The working principle is as follows: when the signal received by the photoelectric transceiving automatic switching device through the external connection port 4-3 is an electric signal, the electric signal is transmitted to the electric interface unit 2-1 through the internal connection port 4-2, the electric interface unit 2-1 transmits the electric signal to the electric interface switching unit 2-2, the micro control unit controls the electric interface switching unit 2-2 to select a proper light emission sub-driving module 2-3 and transmits the electric signal to the light emission sub-driving module 2-3 in a good state, and automatic switching of photoelectric conversion is achieved; the electrical interface switching unit 2-2 transmits the electrical signal to the light emission sub-driving module 2-3, the light emission sub-driving module 2-3 converts the received electrical signal into an optical signal and transmits the optical signal to the optical interface unit 2-5, so that the electrical signal is converted into the optical signal; the optical interface unit 2-5 transmits the optical signal to the current conversion module 2-4, the current conversion module 2-4 converts the received optical signal into an electrical signal and transmits the electrical signal to the electrical interface switching unit 2-2, and the electrical interface switching unit 2-2 transmits the electrical signal to the electrical interface unit 2-1, so that the optical signal is converted into the electrical signal.

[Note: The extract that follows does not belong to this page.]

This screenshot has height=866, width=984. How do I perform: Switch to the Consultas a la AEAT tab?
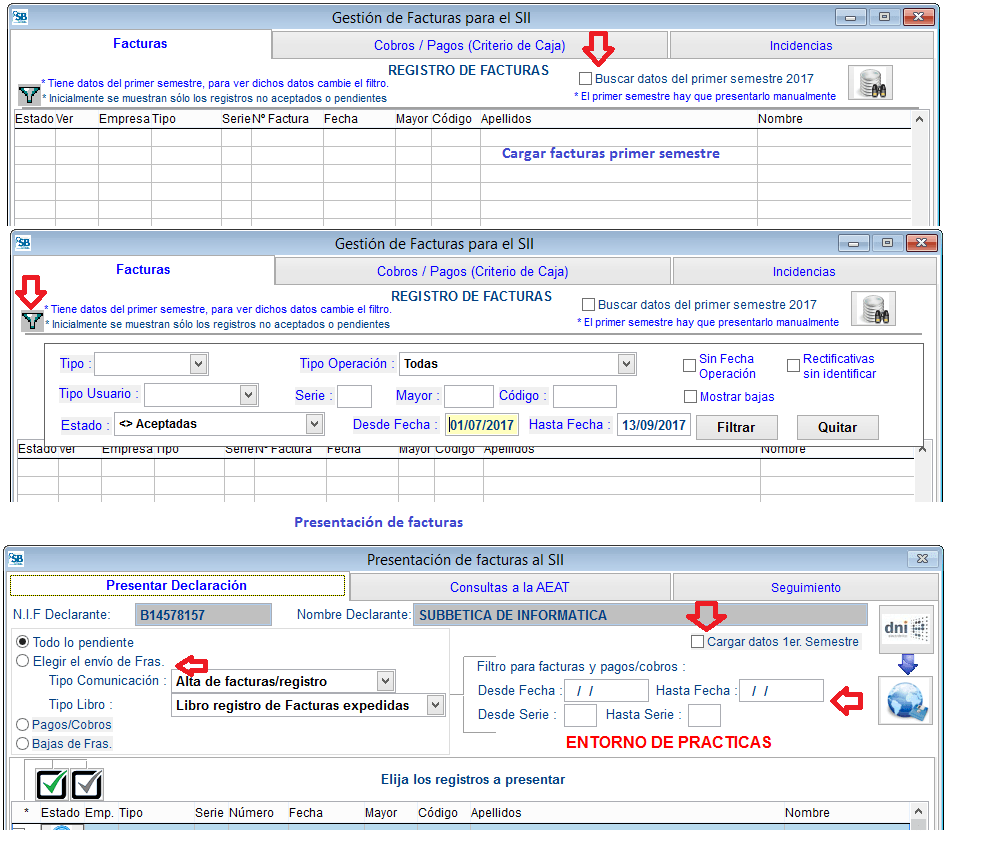tap(509, 587)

It is to be understood that the present invention has been described with reference to certain embodiments, and that various changes or equivalents may be substituted for elements thereof by those skilled in the art without departing from the spirit and scope of the invention. In addition, many modifications may be made to adapt a particular situation or material to the teachings of the invention without departing from the essential scope thereof. Therefore, the present invention is not limited to the specific embodiments disclosed herein, and all embodiments falling within the scope of the claims of the present application belong to the protection scope of the present invention.